- _Excerpted text_:
09/11

by Buck Institute

Having a Whale of a Time Exploring How the World’s Largest Mammals Operate

One Buck researcher has found a way to study the mechanisms of whale muscles

Dr. Simon Melov

Whales are magnificent animals, “almost creatures of science fiction,” says Simon Melov, PhD. With hearts the size of small cars, muscles stretching for meters, and “crazy-long” lifespans, some whales live at least 200 if not 300 years. “That’s pretty amazing for a mammal,” he says. “We don’t know any terrestrial mammals that have anywhere near that lifespan, so how does that work? What is the mechanism? What is the biology?”

When Melov found out that a deceased blue whale had washed up on a nearby California beach, he wanted to collect some of its tissue to analyze. “I thought it was a good way to satisfy both my underwater interests and my longevity interests,”  says Melov, a SCUBA diver and a professor studying aging at the Buck Institute. He arrived fully prepared with a necroscopy suit pieced together from Home Depot and entered the cavernous decomposing carcass.

As he was sawing away to obtain a piece of the spine, he was busted almost immediately. As park rangers explained, whales are a protected species, even after they die. They insisted he turn over the material he had collected.

That encounter on the beach ended up being a turning point in Melov’s research focus. The same officials who stopped him from taking samples helped him to get the proper license to do research on samples from deceased whales. They even let him keep the bone fragments that he had collected, a piece of which resides on his office bookshelf.

Melov began to wonder if he could do something beyond just examining whale anatomy or dead tissue. “Biologically speaking, we have very little understanding of these animals' physiology,” he says. “As a far-reaching idea I thought about doing cell culture, but how would I obtain living whale cells?” Naturally, he found a whale guy.

Through the Pacific Whale Foundation, which regularly surveys whale populations, Melov connected with a researcher who takes biopsies of whale tissues to study them. Luckily, the organization honors requests for samples for molecular and cell biology studies, and Melov went through the steps with the Buck’s institutional review board to get approval for working on whale tissue.

Around that same time, researchers in Melov’s lab had begun to build artificial muscles from human biopsy samples. The researchers extract cells from the biopsied tissue, expand them and use a support to construct a living piece of muscle that twitches on contraction when stimulated. These engineered muscle tissue units (EMTs) can model muscle function and measure the forces it produces to see how muscle function is affected by various interventions. “As opposed to just looking at cells in a dish, EMTs are actual models of a tissue,” explains Melov.

- _Supplied records_:
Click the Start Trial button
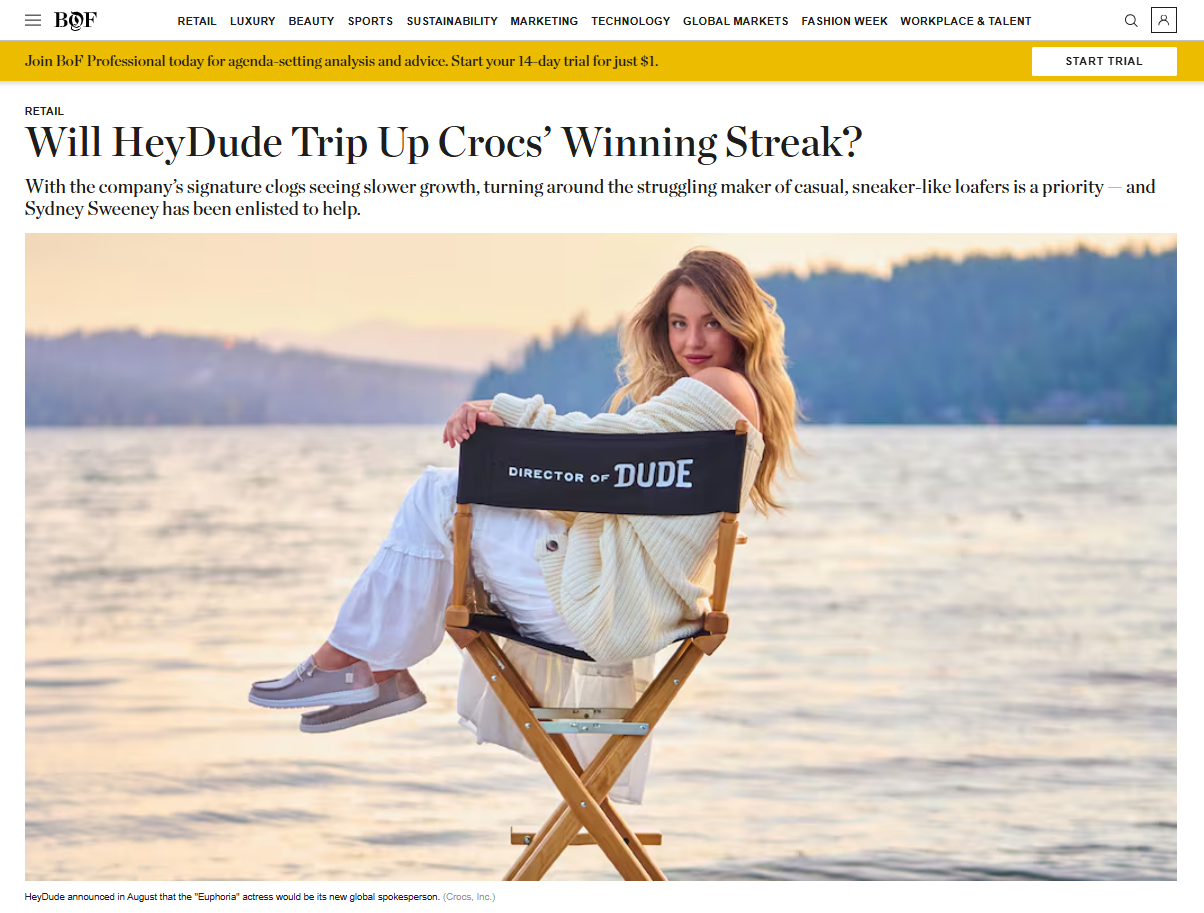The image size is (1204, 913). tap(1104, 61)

==

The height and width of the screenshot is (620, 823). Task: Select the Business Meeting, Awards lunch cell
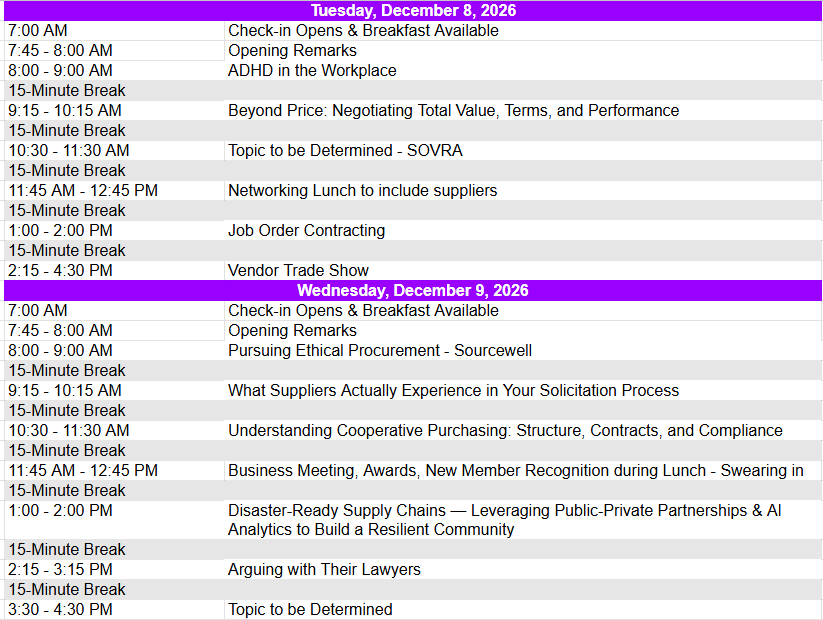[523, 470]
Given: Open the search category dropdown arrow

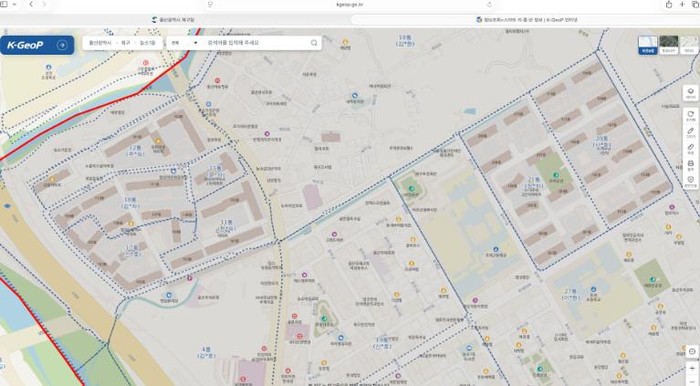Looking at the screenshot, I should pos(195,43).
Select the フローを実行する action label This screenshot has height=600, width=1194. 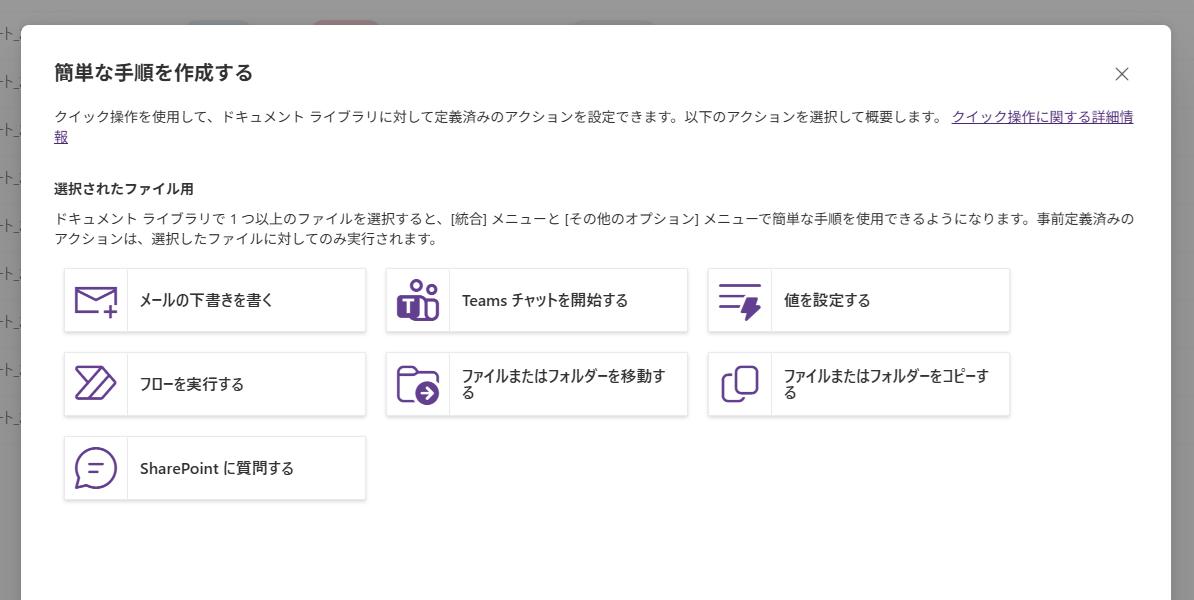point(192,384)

- _Problem set_:
1: In the whale article, which features of whales does Melov list in the sentence that begins "With hearts the size of small cars"? Give all of them.
2: Can you reproduce the whale article's stretch from "That encounter on" through "a whale guy." word for word?
3: According to the whale article, what was Melov's necroscopy suit pieced together from?

- _Solutions below_:
1:
- Hearts the size of small cars
- Muscles stretching for meters
- "Crazy-long" lifespans

2:
That encounter on the beach ended up being a turning point in Melov’s research focus. The same officials who stopped him from taking samples helped him to get the proper license to do research on samples from deceased whales. They even let him keep the bone fragments that he had collected, a piece of which resides on his office bookshelf.

Melov began to wonder if he could do something beyond just examining whale anatomy or dead tissue. “Biologically speaking, we have very little understanding of these animals' physiology,” he says. “As a far-reaching idea I thought about doing cell culture, but how would I obtain living whale cells?” Naturally, he found a whale guy.

3: Material from Home Depot.